ANA GABRIELA ROJAS
Todavía no amanece. Pero la sombra que estaba tirada en el polvoroso suelo empieza a desperezarse. Lentamente se levanta y anda por las frías y retorcidas callejuelas. Cojea. Su caminar transmite pesar. Como si con cada paso pidiera perdón por su existencia. De la oscuridad van surgiendo otros espectros similares que le acompañan en la misma dirección. Cada vez se unen más hasta formar un silencioso desfile del que sólo son testigos los perros callejeros. Esta peregrinación llega a una estrecha calle que desemboca en una pequeña puerta con símbolos hinduistas. Detrás de ella hay un patio interno ocupado ya por cientos de las siluetas sentadas en posición de flor de loto.
Comienza un dolido cantar que sobrecoge. Más que humano, el murmullo continuo y monótono parece venir de otro mundo.

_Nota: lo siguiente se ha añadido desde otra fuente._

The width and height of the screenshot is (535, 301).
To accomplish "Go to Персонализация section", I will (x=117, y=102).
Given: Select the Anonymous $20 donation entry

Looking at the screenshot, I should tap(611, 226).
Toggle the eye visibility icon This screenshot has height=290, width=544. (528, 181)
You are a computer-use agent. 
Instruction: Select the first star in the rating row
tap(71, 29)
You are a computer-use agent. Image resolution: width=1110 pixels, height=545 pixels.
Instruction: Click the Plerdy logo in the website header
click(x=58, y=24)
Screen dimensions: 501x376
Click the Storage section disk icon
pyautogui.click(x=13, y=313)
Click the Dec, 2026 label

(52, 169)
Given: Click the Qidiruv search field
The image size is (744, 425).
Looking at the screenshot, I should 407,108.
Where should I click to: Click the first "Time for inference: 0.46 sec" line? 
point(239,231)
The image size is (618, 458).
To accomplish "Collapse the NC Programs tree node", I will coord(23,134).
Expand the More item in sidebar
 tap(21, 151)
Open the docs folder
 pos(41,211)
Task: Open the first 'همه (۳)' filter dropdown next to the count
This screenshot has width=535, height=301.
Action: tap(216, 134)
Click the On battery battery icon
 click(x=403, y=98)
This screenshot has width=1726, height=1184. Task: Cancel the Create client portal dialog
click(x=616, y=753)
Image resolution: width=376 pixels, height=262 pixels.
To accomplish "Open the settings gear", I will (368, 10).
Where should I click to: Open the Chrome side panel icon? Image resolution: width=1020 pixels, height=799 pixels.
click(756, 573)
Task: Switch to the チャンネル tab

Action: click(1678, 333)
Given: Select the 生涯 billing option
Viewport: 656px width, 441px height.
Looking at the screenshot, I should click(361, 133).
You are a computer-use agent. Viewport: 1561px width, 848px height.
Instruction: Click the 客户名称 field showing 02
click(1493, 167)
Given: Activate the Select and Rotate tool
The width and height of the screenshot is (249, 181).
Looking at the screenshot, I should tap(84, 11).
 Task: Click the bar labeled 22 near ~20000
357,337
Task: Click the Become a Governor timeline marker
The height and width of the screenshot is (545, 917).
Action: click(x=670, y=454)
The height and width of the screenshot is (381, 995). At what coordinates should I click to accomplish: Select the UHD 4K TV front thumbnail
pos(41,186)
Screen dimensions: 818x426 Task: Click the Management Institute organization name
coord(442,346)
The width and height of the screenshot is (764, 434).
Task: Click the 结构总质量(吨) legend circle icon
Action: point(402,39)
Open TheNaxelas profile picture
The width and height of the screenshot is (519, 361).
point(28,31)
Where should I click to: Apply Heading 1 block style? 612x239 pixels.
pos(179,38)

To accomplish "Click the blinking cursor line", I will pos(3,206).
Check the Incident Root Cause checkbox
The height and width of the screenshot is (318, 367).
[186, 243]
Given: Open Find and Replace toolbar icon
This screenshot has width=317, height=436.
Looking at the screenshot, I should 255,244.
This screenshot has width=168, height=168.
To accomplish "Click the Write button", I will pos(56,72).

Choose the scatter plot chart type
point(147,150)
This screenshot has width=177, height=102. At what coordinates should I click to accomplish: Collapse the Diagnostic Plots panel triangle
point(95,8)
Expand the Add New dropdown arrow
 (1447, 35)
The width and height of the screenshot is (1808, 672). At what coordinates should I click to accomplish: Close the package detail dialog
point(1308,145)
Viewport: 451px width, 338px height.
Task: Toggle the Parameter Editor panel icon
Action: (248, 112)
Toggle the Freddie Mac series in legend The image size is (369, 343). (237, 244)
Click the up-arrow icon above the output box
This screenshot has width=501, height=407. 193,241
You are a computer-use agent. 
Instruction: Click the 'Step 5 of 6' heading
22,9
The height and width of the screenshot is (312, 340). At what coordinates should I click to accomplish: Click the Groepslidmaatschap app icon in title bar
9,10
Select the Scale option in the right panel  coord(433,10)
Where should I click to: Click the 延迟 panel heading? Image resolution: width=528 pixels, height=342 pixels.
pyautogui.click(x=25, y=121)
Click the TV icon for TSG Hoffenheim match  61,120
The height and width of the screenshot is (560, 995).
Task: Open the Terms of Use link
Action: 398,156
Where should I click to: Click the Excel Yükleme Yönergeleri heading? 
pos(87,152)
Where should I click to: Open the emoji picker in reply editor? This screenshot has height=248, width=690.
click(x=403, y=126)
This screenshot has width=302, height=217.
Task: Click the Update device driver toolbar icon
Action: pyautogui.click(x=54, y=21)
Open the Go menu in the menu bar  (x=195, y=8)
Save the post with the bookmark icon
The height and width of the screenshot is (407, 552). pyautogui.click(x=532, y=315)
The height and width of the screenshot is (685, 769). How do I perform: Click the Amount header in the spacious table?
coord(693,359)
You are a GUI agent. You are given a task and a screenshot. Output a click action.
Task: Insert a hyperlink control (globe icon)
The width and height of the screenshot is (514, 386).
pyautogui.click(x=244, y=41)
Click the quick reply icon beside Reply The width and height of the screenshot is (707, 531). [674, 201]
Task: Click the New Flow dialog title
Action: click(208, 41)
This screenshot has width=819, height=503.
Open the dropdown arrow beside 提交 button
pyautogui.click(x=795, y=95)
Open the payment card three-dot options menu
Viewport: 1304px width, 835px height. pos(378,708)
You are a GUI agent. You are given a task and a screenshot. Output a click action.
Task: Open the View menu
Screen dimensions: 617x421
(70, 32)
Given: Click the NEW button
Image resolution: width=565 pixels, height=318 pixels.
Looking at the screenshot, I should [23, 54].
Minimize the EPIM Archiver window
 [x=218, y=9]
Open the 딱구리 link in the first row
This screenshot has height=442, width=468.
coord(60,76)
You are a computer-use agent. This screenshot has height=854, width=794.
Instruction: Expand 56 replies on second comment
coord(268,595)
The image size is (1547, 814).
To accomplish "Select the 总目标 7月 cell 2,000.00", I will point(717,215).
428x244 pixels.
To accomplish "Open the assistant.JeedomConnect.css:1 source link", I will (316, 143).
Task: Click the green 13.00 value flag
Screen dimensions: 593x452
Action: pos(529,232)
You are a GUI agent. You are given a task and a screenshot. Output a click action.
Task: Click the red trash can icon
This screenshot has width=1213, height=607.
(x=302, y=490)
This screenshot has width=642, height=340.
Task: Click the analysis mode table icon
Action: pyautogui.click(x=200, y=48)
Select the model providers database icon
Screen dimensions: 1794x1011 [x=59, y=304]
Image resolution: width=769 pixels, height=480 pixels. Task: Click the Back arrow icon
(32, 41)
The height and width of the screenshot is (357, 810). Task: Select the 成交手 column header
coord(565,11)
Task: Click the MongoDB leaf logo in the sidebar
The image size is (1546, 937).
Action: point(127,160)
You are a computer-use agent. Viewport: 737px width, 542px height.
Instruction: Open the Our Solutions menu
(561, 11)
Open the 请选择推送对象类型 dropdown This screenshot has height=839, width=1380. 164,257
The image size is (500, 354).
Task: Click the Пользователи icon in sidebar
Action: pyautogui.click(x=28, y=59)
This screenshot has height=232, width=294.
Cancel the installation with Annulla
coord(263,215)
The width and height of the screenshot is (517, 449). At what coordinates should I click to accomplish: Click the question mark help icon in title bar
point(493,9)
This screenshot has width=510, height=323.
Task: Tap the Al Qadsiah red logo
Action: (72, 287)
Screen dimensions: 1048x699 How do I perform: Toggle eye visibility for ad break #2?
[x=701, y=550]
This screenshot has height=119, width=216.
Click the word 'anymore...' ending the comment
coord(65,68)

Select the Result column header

En este trance casi hipnótico empieza a clarear. Los primeros rayos rojizos y húmedos de luz van descubriendo a las mujeres que se esconden bajo las sombras. Algunas son viejecitas a las que el tiempo les ha menguado los huesos, les ha llenado los ojos con cataratas o les ha arrancado los dientes. También hay jóvenes, algunas, incluso, menores de edad. Todas comparten la misma desgracia: ser viudas en India. Y también que con sus maridos perdieron todo lugar en la sociedad. Han quedado desposeídas y marginadas.